In the answer, every entry must appear exactly as given.

··· Data for processing

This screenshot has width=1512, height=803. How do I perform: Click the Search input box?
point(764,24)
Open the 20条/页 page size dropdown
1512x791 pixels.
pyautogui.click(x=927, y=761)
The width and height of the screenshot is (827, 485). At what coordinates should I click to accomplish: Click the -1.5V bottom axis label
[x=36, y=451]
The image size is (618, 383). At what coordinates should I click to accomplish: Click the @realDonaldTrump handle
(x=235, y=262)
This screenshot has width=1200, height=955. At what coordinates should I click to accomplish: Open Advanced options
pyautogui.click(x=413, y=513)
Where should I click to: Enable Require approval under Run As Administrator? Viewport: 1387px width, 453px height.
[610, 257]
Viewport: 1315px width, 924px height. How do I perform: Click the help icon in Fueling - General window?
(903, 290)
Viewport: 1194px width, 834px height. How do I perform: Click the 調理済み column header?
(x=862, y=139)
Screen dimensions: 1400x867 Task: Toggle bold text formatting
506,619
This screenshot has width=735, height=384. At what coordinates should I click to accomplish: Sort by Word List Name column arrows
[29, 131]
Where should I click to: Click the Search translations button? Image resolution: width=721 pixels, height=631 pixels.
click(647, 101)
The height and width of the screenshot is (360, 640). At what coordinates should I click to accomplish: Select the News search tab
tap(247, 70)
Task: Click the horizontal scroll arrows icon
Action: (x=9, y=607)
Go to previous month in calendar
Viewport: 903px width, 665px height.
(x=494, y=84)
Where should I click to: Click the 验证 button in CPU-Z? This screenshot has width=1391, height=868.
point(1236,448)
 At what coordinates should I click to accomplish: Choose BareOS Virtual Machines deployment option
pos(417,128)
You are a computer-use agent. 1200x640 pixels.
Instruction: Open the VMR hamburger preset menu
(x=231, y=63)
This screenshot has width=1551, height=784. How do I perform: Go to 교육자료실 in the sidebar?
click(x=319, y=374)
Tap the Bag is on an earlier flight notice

······

#### Result for this task
This screenshot has width=1512, height=803. How do I perform: Click the Search input box?
point(764,24)
Open the 20条/页 page size dropdown
1512x791 pixels.
pyautogui.click(x=927, y=761)
The width and height of the screenshot is (827, 485). At what coordinates should I click to accomplish: Click the -1.5V bottom axis label
[x=36, y=451]
The image size is (618, 383). At what coordinates should I click to accomplish: Click the @realDonaldTrump handle
(x=235, y=262)
This screenshot has width=1200, height=955. At what coordinates should I click to accomplish: Open Advanced options
pyautogui.click(x=413, y=513)
Where should I click to: Enable Require approval under Run As Administrator? Viewport: 1387px width, 453px height.
[610, 257]
Viewport: 1315px width, 924px height. How do I perform: Click the help icon in Fueling - General window?
(903, 290)
Viewport: 1194px width, 834px height. How do I perform: Click the 調理済み column header?
(x=862, y=139)
Screen dimensions: 1400x867 Task: Toggle bold text formatting
506,619
This screenshot has width=735, height=384. At what coordinates should I click to accomplish: Sort by Word List Name column arrows
[29, 131]
Where should I click to: Click the Search translations button? Image resolution: width=721 pixels, height=631 pixels.
click(647, 101)
The height and width of the screenshot is (360, 640). At what coordinates should I click to accomplish: Select the News search tab
tap(247, 70)
Task: Click the horizontal scroll arrows icon
Action: (x=9, y=607)
Go to previous month in calendar
Viewport: 903px width, 665px height.
(x=494, y=84)
Where should I click to: Click the 验证 button in CPU-Z? This screenshot has width=1391, height=868.
point(1236,448)
 At what coordinates should I click to accomplish: Choose BareOS Virtual Machines deployment option
pos(417,128)
You are a computer-use agent. 1200x640 pixels.
Instruction: Open the VMR hamburger preset menu
(x=231, y=63)
This screenshot has width=1551, height=784. How do I perform: Go to 교육자료실 in the sidebar?
click(x=319, y=374)
Tap the Bag is on an earlier flight notice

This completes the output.